> Exercise inputs:
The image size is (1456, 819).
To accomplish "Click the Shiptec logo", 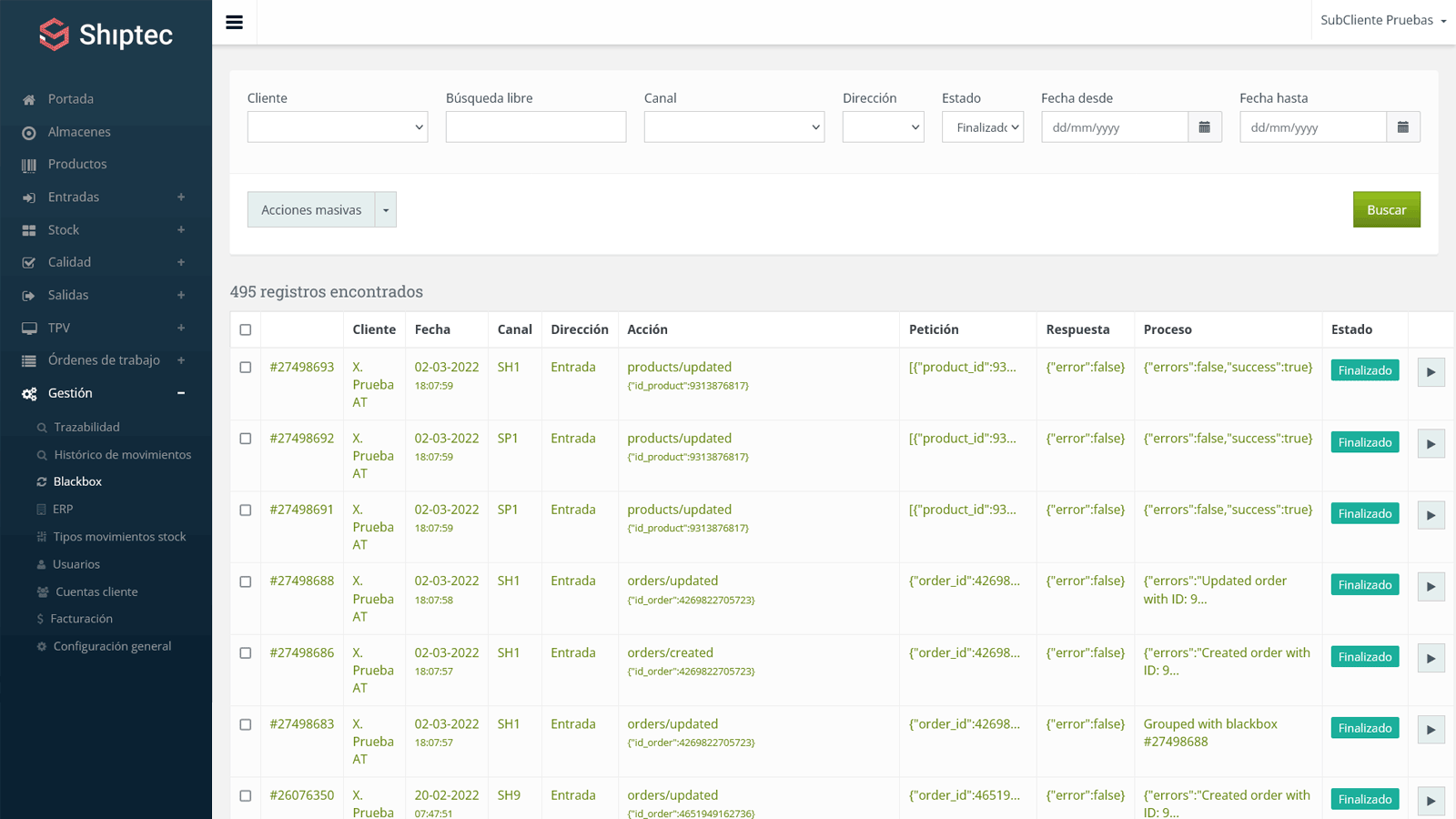I will (106, 35).
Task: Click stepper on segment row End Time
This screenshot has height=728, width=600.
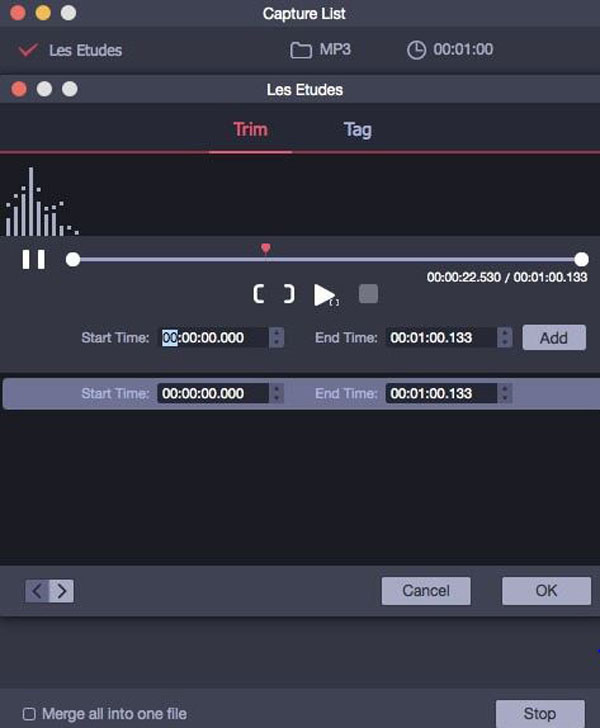Action: click(505, 394)
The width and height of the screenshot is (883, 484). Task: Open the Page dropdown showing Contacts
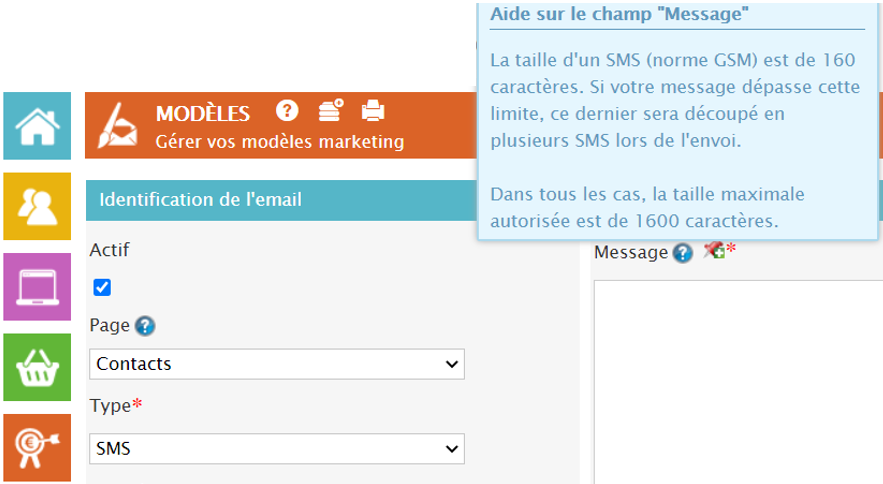277,364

> Written request: Output the stretch of the records from the line containing "Task: Click stepper on segment row End Time" through the end as a JSON list of strings, one per line, with blank lines skipped and the pictures left out.

> Complete output:
[
  "Task: Click stepper on segment row End Time",
  "This screenshot has height=728, width=600.",
  "Action: click(505, 394)",
  "The width and height of the screenshot is (883, 484). Task: Open the Page dropdown showing Contacts",
  "277,364"
]